*WHAT TO DO*.
When you find the line with "About Us (74, 1806)" among the records below, reproduce it and each line after it exactly, ending with the line with "Impressum (206, 2183)".
DATA FOR ANALYSIS below:
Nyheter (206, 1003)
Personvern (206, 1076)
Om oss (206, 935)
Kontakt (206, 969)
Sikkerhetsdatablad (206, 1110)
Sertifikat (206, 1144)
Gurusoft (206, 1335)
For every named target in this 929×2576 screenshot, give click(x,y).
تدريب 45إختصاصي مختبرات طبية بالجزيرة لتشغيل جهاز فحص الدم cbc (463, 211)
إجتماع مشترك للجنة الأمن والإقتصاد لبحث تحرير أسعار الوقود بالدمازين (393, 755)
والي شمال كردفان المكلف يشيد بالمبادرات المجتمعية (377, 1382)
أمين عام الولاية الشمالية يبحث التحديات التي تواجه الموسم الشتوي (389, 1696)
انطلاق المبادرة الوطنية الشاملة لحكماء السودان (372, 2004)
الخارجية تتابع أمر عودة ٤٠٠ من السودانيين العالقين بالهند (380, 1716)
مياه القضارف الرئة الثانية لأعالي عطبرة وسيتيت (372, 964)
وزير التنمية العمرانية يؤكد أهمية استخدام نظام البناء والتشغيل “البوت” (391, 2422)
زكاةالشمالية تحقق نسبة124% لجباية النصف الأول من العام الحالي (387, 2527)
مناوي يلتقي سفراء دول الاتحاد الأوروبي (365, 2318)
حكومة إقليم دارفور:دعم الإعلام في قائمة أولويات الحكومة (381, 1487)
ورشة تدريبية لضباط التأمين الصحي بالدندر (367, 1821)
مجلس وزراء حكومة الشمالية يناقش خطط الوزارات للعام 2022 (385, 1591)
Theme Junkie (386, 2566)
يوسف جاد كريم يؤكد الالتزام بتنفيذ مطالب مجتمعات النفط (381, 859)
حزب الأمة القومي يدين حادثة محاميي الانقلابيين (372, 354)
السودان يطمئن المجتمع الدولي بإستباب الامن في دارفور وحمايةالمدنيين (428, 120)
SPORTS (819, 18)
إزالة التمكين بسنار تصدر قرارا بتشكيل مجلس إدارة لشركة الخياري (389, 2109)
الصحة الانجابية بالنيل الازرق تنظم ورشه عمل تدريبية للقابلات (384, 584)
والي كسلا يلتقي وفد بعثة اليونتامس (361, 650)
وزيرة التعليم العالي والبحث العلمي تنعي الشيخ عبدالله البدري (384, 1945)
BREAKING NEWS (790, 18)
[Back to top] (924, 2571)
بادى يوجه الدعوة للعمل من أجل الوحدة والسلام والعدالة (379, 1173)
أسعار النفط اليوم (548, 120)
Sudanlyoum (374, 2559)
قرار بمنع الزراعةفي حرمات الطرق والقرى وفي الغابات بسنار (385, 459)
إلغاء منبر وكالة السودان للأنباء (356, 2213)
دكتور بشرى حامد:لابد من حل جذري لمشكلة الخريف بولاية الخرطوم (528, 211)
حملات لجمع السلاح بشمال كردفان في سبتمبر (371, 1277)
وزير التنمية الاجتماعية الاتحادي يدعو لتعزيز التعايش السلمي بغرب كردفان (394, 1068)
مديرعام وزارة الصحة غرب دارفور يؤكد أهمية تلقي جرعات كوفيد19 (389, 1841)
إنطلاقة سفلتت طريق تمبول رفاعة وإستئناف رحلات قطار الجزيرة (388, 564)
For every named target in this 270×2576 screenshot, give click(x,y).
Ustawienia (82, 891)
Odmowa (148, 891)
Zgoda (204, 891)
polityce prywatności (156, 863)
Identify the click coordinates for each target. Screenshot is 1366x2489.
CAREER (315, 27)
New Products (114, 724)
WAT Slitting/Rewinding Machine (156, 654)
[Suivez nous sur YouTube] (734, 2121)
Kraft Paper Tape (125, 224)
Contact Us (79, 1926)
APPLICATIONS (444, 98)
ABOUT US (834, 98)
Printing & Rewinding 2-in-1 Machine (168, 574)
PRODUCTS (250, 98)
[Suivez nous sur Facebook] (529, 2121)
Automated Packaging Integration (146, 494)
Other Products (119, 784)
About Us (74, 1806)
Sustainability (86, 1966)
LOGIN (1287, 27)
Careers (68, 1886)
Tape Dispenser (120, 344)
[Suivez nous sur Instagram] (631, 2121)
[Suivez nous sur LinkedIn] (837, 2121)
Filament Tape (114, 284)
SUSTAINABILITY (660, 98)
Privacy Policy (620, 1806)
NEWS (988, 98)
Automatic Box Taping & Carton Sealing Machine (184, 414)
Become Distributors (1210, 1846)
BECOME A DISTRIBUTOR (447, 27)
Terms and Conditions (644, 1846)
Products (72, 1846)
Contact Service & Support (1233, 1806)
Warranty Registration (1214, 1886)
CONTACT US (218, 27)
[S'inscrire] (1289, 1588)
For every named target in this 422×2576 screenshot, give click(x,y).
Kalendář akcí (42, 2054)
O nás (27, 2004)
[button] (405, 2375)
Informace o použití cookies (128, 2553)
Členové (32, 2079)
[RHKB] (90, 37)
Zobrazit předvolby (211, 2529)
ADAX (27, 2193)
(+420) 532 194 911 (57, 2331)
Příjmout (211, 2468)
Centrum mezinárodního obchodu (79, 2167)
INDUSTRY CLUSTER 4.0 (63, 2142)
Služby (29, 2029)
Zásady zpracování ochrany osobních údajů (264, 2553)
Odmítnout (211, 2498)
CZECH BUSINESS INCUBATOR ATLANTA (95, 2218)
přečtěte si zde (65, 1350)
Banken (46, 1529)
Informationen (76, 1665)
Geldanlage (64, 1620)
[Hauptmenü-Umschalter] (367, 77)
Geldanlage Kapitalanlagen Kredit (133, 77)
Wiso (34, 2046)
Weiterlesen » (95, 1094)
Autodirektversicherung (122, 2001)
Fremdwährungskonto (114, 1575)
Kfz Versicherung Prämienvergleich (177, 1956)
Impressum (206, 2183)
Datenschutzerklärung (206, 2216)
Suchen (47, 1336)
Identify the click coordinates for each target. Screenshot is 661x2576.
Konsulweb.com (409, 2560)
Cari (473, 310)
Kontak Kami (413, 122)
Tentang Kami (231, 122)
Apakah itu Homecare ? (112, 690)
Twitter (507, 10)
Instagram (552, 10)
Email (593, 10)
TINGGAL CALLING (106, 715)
End of DATA FOR ANALYSIS.
*TASK RESPONSE*.
About Us (74, 1806)
Sustainability (86, 1966)
LOGIN (1287, 27)
Careers (68, 1886)
Tape Dispenser (120, 344)
[Suivez nous sur Instagram] (631, 2121)
[Suivez nous sur LinkedIn] (837, 2121)
Filament Tape (114, 284)
SUSTAINABILITY (660, 98)
Privacy Policy (620, 1806)
NEWS (988, 98)
Automatic Box Taping & Carton Sealing Machine (184, 414)
Become Distributors (1210, 1846)
BECOME A DISTRIBUTOR (447, 27)
Terms and Conditions (644, 1846)
Products (72, 1846)
Contact Service & Support (1233, 1806)
Warranty Registration (1214, 1886)
CONTACT US (218, 27)
[S'inscrire] (1289, 1588)
For every named target in this 422×2576 screenshot, give click(x,y).
Kalendář akcí (42, 2054)
O nás (27, 2004)
[button] (405, 2375)
Informace o použití cookies (128, 2553)
Členové (32, 2079)
[RHKB] (90, 37)
Zobrazit předvolby (211, 2529)
ADAX (27, 2193)
(+420) 532 194 911 (57, 2331)
Příjmout (211, 2468)
Centrum mezinárodního obchodu (79, 2167)
INDUSTRY CLUSTER 4.0 (63, 2142)
Služby (29, 2029)
Zásady zpracování ochrany osobních údajů (264, 2553)
Odmítnout (211, 2498)
CZECH BUSINESS INCUBATOR ATLANTA (95, 2218)
přečtěte si zde (65, 1350)
Banken (46, 1529)
Informationen (76, 1665)
Geldanlage (64, 1620)
[Hauptmenü-Umschalter] (367, 77)
Geldanlage Kapitalanlagen Kredit (133, 77)
Wiso (34, 2046)
Weiterlesen » (95, 1094)
Autodirektversicherung (122, 2001)
Fremdwährungskonto (114, 1575)
Kfz Versicherung Prämienvergleich (177, 1956)
Impressum (206, 2183)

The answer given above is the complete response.